Mike Meisenheimer, Library Manager, said he has seen positive results from the new name.
“We’ve found much less confusion on the part of students, faculty and staff by changing the name to library,” he said. “And, we have also noticed an uptick in reading for pleasure since the change was made.”
The new name has helped librarians better communicate who they are and what they do, promoting increased awareness of services, such as one-on-one appointments and library instruction classes. The classes, typically arranged by a professor, familiarize students with all of the different resources and help available. They break down perceived barriers that the library is a scary place.

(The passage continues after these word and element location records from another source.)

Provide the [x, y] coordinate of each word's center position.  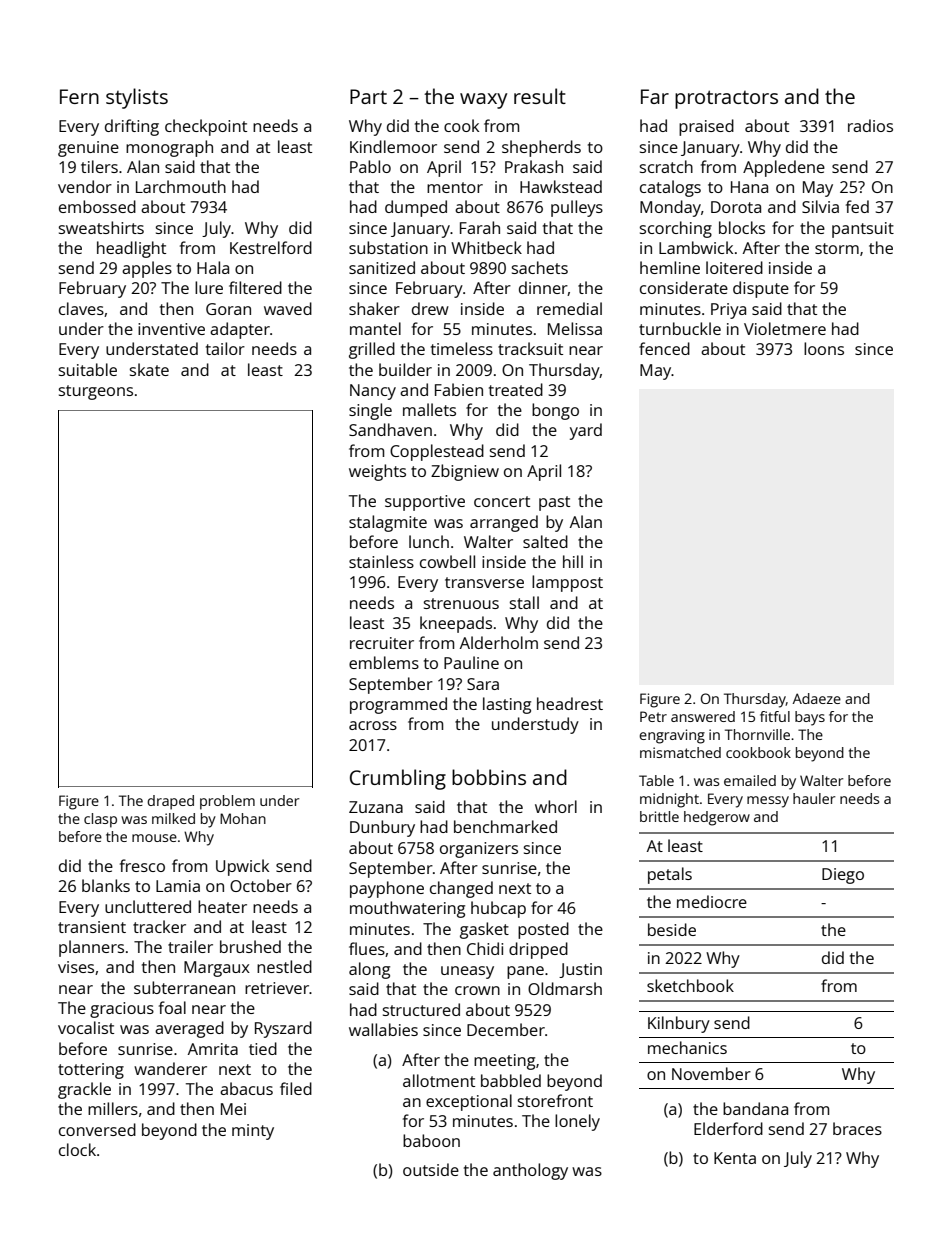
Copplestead [437, 452]
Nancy [373, 392]
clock [77, 1149]
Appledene [784, 168]
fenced [664, 348]
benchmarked [505, 826]
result [540, 96]
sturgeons [96, 392]
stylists [137, 98]
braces [857, 1128]
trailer [190, 946]
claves [81, 308]
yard [586, 431]
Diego [843, 876]
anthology [530, 1171]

TCC Library staff helped facilitate the Hogwarts Halloween Bash on the TCC Northeast Campus in October. Employees from across the College presented literary insight on the Harry Potter book series.
“These library instruction sessions do an excellent job of helping students get past any intimidation or fears they have of asking a librarian for help,” said Stephanie Ingold, Library Manager.
Once the fear factor is removed, students are on their way to being successful in their research endeavors and, perhaps, having some fun along the way. Amy Norman, Library Manager, said they want to engage students beyond the research assignment. This is where activities such as Blind Book Date come in.
“Extra activities provide an additional way for the students to be a part of the library aside from writing that essay or taking a quiz or researching for articles on a disease which is all work, no play,” she said. “We want their college experience to include fun.”